I made the chai tea as usual, then combined it with my rice and coconut milk. Since the chai tea is strained of the spices and the loose tea, I added those spices back into the rice pudding, plus some more sugar, lemon zest and some cayenne pepper. Its a play around, sweeten and spice as you go kind of recipe. Add or subtract flavors to your liking, if you like it sweeter add more brown sugar, thicker more coconut milk, or spicier more cayenne.
CHAI TEA (for rice pudding)
For drinking my water to milk ratio would be a little different, see CHAI TEA recipe.
3 C. soy milk (or regular)
1 C. water
1/8 tsp. cardamon or 1-2 pods
1/4 tsp. cloves
2 cinnamon sticks or 1/2 tsp.
Fresh grated ginger - 1/2 inch or 1/2 tsp ginger powder
3 bags of darjeeling tea or about 3 TBSP loose black tea
2 TBSP honey
3 TBSP brown sugar
Boil the water milk and spices, then add the tea, honey and brown sugar. Simmer for about 5 min, then strain.

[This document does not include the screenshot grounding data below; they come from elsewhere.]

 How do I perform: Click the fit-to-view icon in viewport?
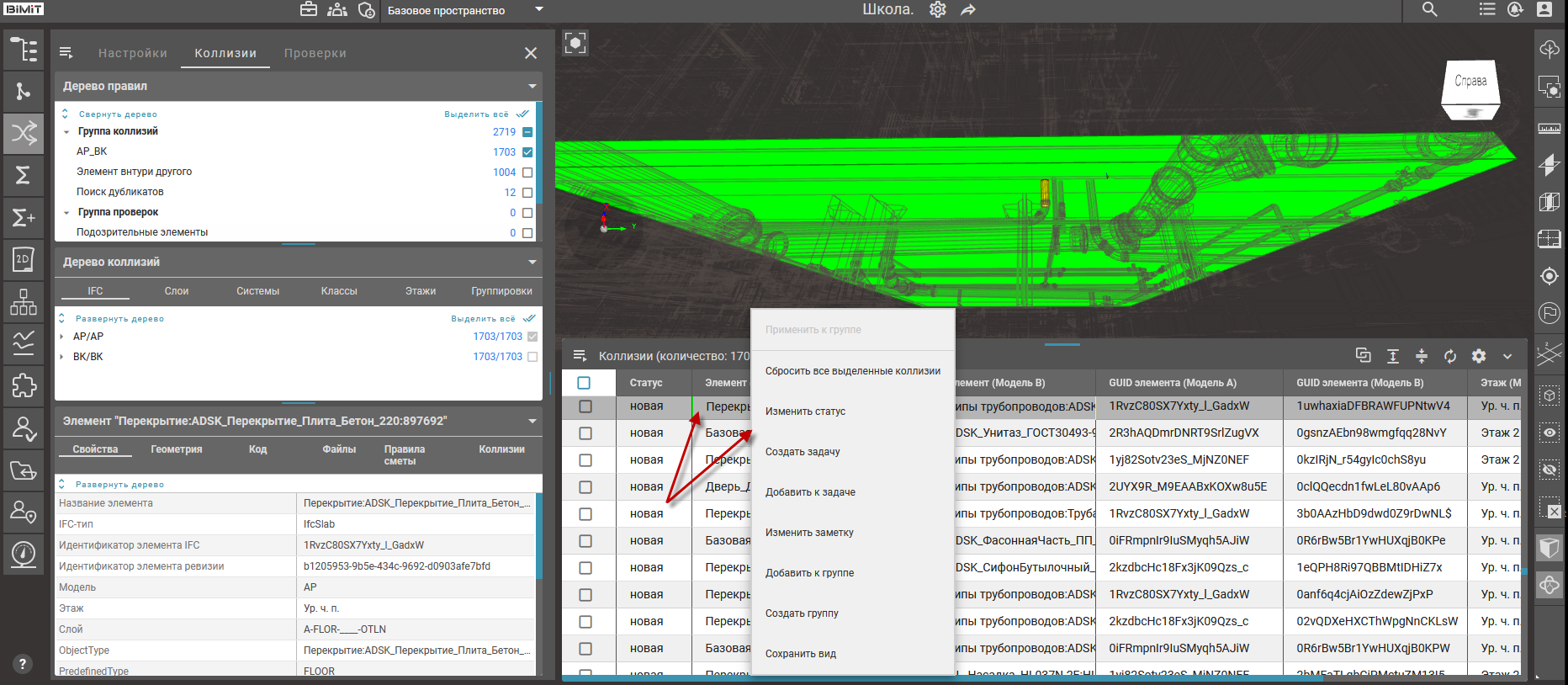[575, 43]
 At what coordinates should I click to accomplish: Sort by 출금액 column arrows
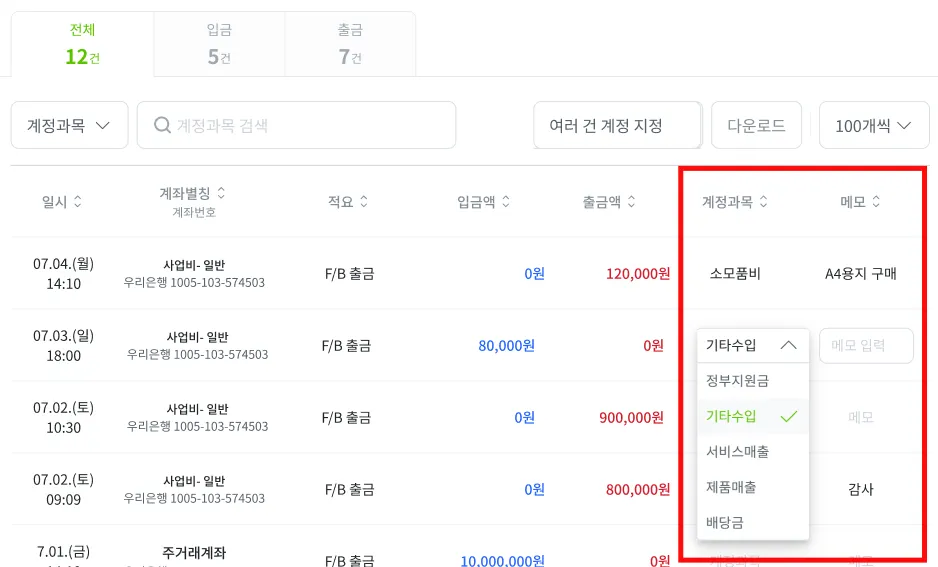[x=632, y=202]
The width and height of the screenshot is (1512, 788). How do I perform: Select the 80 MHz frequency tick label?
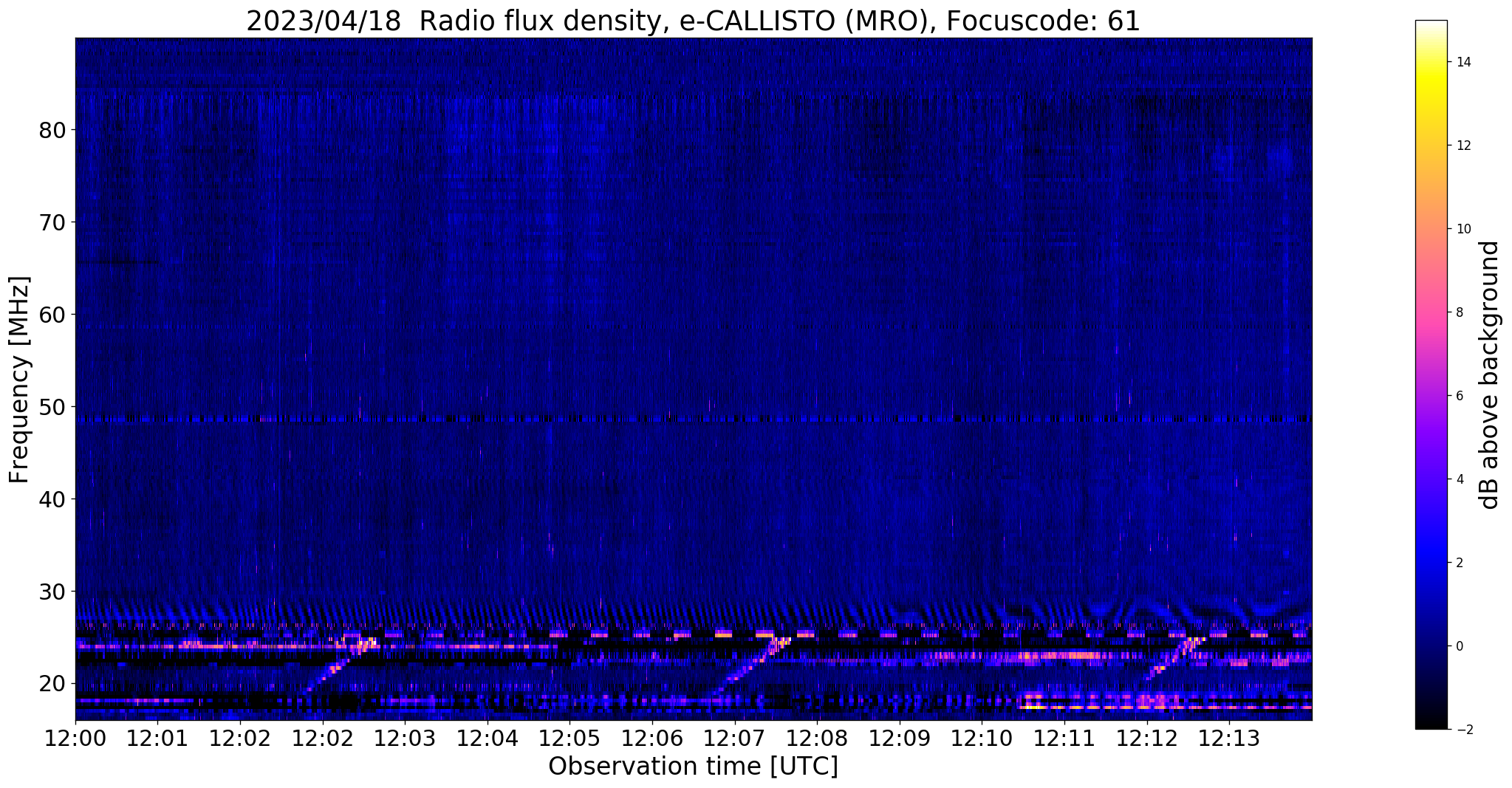click(53, 131)
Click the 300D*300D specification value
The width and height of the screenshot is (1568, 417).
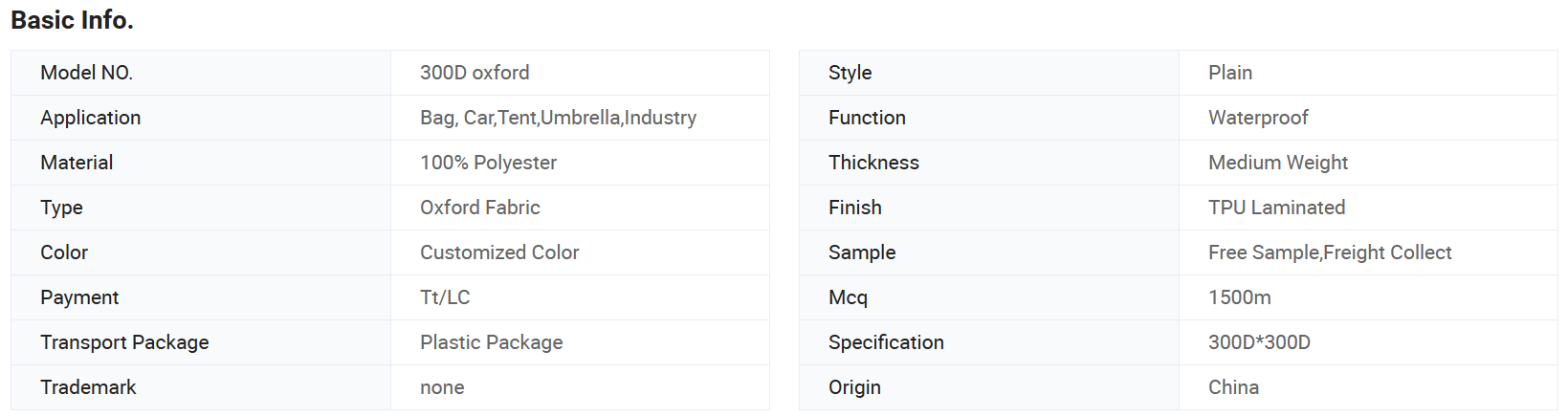[1259, 342]
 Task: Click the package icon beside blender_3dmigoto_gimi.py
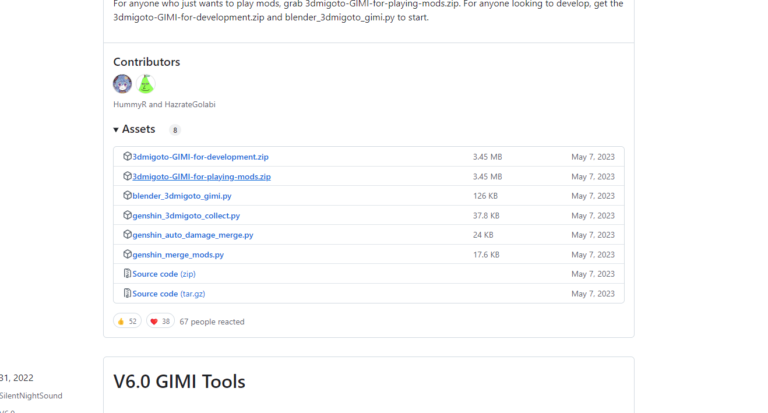127,196
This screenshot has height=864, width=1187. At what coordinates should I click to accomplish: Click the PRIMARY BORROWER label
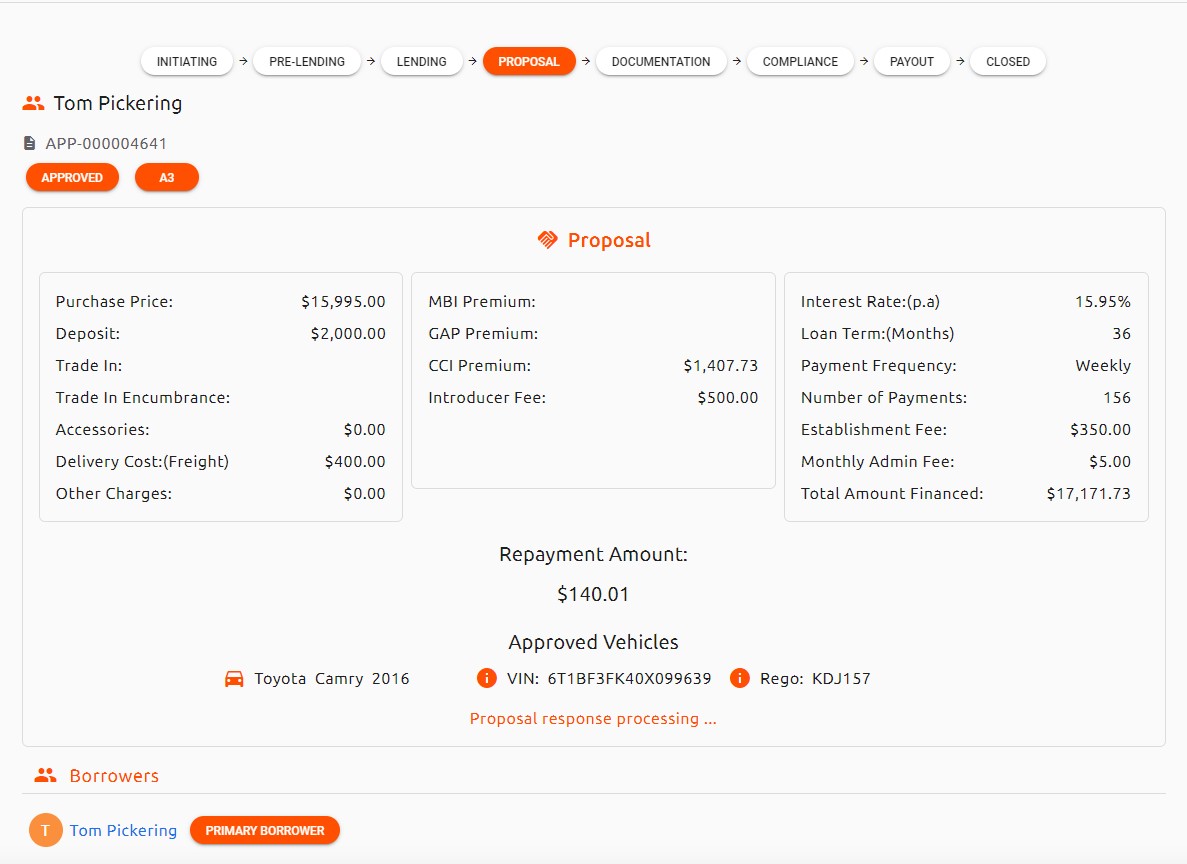tap(264, 830)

SPICY MASALA CHAI RICE PUDDING WITH COCONUT MILK
About 2 1/2 C. cooked jasmine rice
About 3/4 C. Coconut Milk
Chai Tea (above)
1/2 C. brown sugar, to desired sweetness
1/4 tsp. cardamom or 1-2 whole cardamom pods
1/4 tsp. cloves
1 cinnamon stick or 1/2 tsp cinnamon
Fresh ginger - 1/2 inch grated (about 1 tsp) or 1/2 tsp of ground ginger
1 tsp fresh lemon zest
1/4 tsp cayenne, to desired heat
Bring rice, chai tea and coconut milk to a boil in a heavy sauce pan. Add the spices and simmer on low heat until the rice pudding is at your desired thickness. Cool in the fridge. Serve topped with toasted shredded coconut.